--- Opdrachten ---
1. Kloppen deze beweringen volgens de recensie? Antwoord bij elke bewering met ja of nee, en citeer de woorden uit de recensie die de doorslag geven.
(a) Anouk Langlois studeert kunstgeschiedenis.
(b) Jochem en Anouk leren elkaar kennen in Metz.
(c) Jochem komt uit een conservatief katholiek gezin.
2. Zet de alinea uit de recensie die begint met "De roman volgt" om in een lijst met de belangrijkste feiten.
3. Schrijf de recensie van Mantel van schaamte verder, aansluitend op de laatste zin.

--- Brontekst ---
▼

Lezersrecensie
De erfenis van schaamte
In Mantel van schaamte richt Rosemarijn Milo haar aandacht op een universeel maar beladen thema: de kracht van schaamte en de manier waarop die generaties kan beheersen. De roman onderzoekt hoe morele opvoeding, religieuze traditie en sociale conventies het individu kunnen verlammen, en hoe liefde – in al haar vormen – daartegen in verzet komt. Het is een ambitieus onderwerp, dat Milo met zichtbaar engagement benadert.
De roman volgt de Nederlandse geneeskundestudent Jochem Tersluys en de Franse kunstgeschiedenisstudente Anouk Langlois, die elkaar in Amsterdam ontmoeten en verliefd worden. Wat begint als een vanzelfsprekende romance aan de Vrije Universiteit, groeit uit tot een botsing tussen twee werelden. Jochem is opgegroeid in een warm, open gezin met twee homoseksuele paren; Anouk komt uit een conservatief katholieke familie in Metz, waar reputatie en religie de moraal bepalen. Die tegenstelling is sterk neergezet en vormt de motor van het verhaal. Milo laat overtuigend zien hoe culturele achtergrond en familietradities niet slechts decor zijn, maar een diepgeworteld systeem van denken en voelen dat moeilijk te ontvluchten is.

▲

--- Fragment uit dataset ---
▼

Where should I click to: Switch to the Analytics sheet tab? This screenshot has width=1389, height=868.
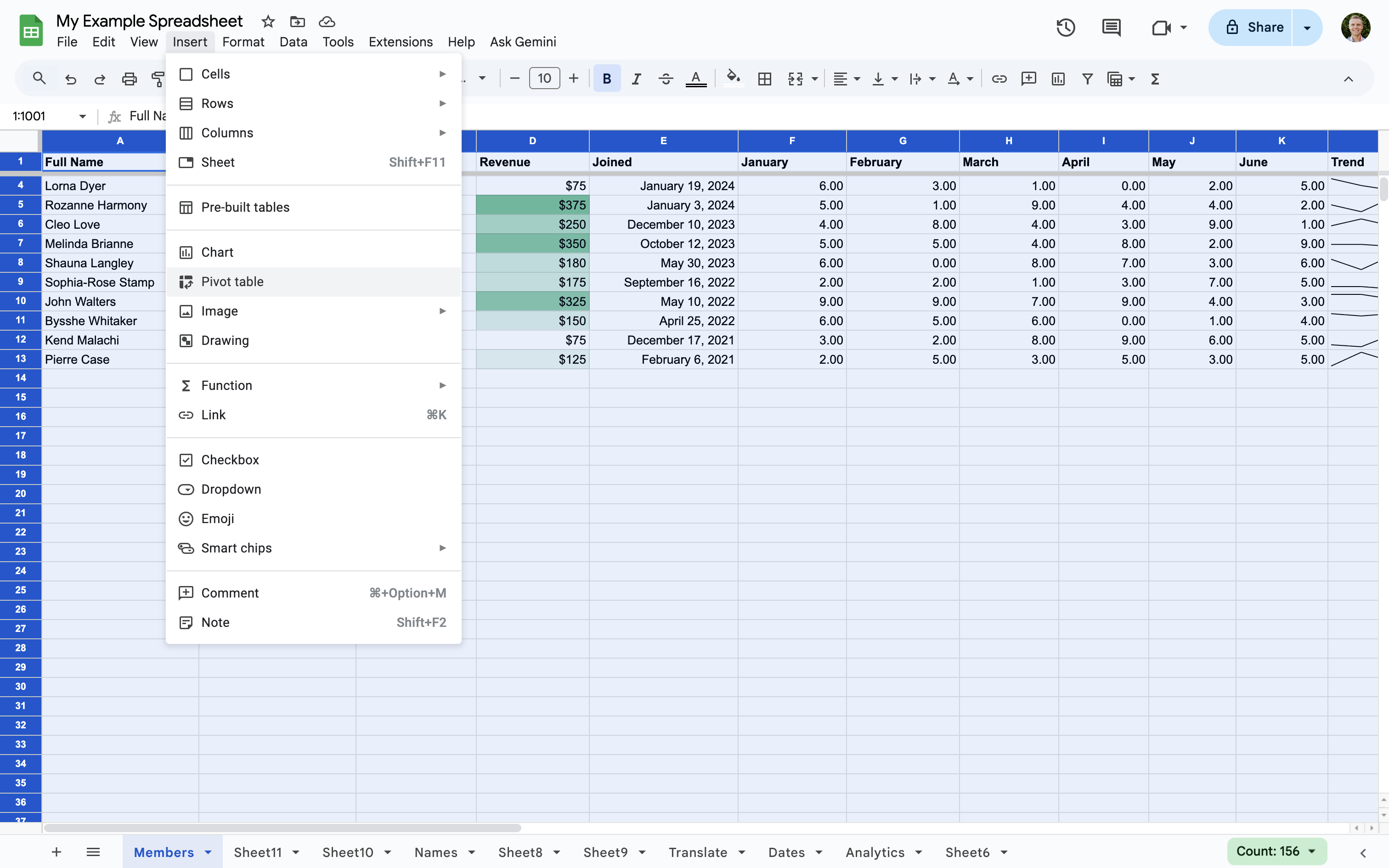coord(876,852)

▲

--- Antwoorden per opdracht ---
1.
(a) Ja: "de Franse kunstgeschiedenisstudente Anouk Langlois"
(b) Nee: "die elkaar in Amsterdam ontmoeten en verliefd worden"
(c) Nee: "Jochem is opgegroeid in een warm, open gezin met twee homoseksuele paren"

2.
- Hoofdpersonen: Jochem Tersluys, een Nederlandse geneeskundestudent, en Anouk Langlois, een Franse studente kunstgeschiedenis.
- Ze ontmoeten elkaar in Amsterdam en worden verliefd.
- Hun romance aan de Vrije Universiteit groeit uit tot een botsing tussen twee werelden.
- Jochem groeide op in een warm, open gezin met twee homoseksuele paren.
- Anouk komt uit een conservatief katholieke familie in Metz, waar reputatie en religie de moraal bepalen.
- Deze tegenstelling is sterk neergezet en drijft het verhaal.
- Milo laat zien dat culturele achtergrond en familietradities geen decor zijn. Ze vormen een diepgeworteld systeem van denken en voelen dat moeilijk te ontvluchten is.

3.
Vooral Anouks worsteling is intrigerend. Ze laveert tussen loyaliteit en vrijheid, tussen de verwachtingen van haar familie en haar verlangen naar een eigen leven. Haar moeder, Denise, belichaamt de beklemming die uitgaat van religieuze schaamte en sociale status. Wanneer de grootmoeder Omi, een zeldzaam vrijzinnige stem in de familie, ernstig ziek wordt en voor euthanasie kiest, dwingt dat Anouk om keuzes te maken. Omi’s slotbrief – waarin ze Denise oproept de “mantel van schaamte” af te werpen en liefde toe te laten – vormt het morele hoogtepunt van de roman en vat Milos boodschap kernachtig samen.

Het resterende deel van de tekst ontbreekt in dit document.